ブリキの心臓 | ナノ

2


「本当にいいことだらけだわ」
 アイジーは《オズ》の中庭でユルヒェヨンカ、ペレトワレと共に古い書物の翻訳をしていた。外国から取り寄せた書物らしく、古い言葉を多く用いるため、なかなか読み進めにくい文字羅列だった。ユルヒェヨンカは早くからギブアップしており、アイジーとペレトワレが四苦八苦翻訳していくのを書き留めるだけの係に徹している。埃っぽい臭いのするページをパラパラとめくりながら、ペレトワレは瞳の淡く細い笑みを浮かべてアイジーの言葉に反応を返した。
「いきなりどうしましたか、シフォンドハーゲン教授」
 穏やかな昼下がりにぴったりの優雅な雰囲気のあるペレトワレは、その唇からミルクティーでもこぼれ落ちてきそうなくらいの優しい声でアイジーに言う。

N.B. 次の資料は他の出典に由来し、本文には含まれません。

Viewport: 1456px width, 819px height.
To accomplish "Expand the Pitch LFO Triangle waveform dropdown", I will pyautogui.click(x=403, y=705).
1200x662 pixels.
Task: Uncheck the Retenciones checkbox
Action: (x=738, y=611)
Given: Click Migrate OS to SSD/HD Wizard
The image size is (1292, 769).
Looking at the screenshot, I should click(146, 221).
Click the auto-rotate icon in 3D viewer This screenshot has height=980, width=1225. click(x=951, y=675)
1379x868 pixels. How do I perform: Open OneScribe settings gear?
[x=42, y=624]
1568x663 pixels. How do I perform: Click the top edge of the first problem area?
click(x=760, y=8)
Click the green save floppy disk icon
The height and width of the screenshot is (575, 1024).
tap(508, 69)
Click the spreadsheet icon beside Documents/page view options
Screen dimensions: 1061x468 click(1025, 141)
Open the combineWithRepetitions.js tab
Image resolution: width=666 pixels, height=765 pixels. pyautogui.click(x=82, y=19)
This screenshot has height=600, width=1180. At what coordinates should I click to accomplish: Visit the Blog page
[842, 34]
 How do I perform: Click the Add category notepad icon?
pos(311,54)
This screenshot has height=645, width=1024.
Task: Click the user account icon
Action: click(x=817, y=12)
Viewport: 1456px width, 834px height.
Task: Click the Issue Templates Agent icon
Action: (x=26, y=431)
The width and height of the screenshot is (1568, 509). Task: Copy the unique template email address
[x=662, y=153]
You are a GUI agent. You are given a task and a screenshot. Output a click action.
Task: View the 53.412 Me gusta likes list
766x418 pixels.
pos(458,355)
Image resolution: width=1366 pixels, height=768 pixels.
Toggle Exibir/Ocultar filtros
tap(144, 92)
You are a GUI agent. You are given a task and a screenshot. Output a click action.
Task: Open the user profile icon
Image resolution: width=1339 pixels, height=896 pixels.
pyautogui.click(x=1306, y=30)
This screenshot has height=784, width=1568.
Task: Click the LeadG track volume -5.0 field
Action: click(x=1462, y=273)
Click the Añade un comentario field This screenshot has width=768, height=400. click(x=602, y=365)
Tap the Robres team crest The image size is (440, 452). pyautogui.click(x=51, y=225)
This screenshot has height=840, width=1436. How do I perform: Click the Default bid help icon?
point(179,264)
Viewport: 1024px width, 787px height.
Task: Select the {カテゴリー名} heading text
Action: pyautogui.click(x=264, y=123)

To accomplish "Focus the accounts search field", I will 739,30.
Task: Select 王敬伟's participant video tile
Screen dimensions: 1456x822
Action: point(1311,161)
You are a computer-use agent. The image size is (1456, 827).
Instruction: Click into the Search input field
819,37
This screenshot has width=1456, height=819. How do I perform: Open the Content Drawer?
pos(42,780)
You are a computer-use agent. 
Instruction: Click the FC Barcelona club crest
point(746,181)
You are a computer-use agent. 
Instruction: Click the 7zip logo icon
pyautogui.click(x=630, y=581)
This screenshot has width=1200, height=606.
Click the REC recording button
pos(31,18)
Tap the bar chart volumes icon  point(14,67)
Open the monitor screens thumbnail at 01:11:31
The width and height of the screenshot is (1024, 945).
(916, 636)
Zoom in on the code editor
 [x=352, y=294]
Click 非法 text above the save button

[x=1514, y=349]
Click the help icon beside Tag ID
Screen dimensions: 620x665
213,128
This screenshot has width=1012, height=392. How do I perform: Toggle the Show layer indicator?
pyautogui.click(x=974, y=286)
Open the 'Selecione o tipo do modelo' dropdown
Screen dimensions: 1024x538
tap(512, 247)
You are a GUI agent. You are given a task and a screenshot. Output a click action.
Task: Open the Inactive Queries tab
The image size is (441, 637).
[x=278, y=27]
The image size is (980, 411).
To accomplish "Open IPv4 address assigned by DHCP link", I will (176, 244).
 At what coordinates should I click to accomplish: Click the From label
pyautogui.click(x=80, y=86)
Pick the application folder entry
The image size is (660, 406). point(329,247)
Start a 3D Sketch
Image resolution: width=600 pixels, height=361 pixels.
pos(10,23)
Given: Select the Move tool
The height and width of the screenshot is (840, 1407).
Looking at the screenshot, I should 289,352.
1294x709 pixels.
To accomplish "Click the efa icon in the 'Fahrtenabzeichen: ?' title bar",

「最近、本当にいいことだらけなんですの、ペレトワレ教授」
「それはいいことですね」
「ええ、いいことですわ。怪しいくらいに」
「不幸と幸福の山を程よく味わった者は長く続く幸福に比例して久しい不幸を懐かしむ。……貴女が恐れているのはこれから起こるかもしれない不幸ですね?」
「やだ、アイジーったら、やっぱりラブロマンスヒロインになりたいんだ」
「ラブロマンスヒロインとは? ミス・ヤレイ」
「幸せすぎて怖いのーっていう女の子のことです」ユルヒェヨンカは春のそよ風のように甘い声で困ったふうに続ける。「アイジーは心配性だよ。……確かに君は可哀相なことに《ジャバウォックの呪い》っていう死の呪いに憑かれてるわけだけど、あの偉大なるアイジー=シフォンドハーゲン教授にかぎって解けないわけがないって!」
「いくらカカシの呪いを呪解したからって、ユルヒェヨンカは私を過大評価しすぎなのよ」
「私知ってるよ。アイジーが本気を出したらあの高ーいお空だって飛べちゃうし、たった一睨みしただけで皆を黙らせちゃったり出来るの」
「友達の期待が重い……」
 アイジーは神妙な表情のまま震えるように低い声で呟いた。それに対してペレトワレはくすくすと華奢な笑い声を喉元で鳴らす。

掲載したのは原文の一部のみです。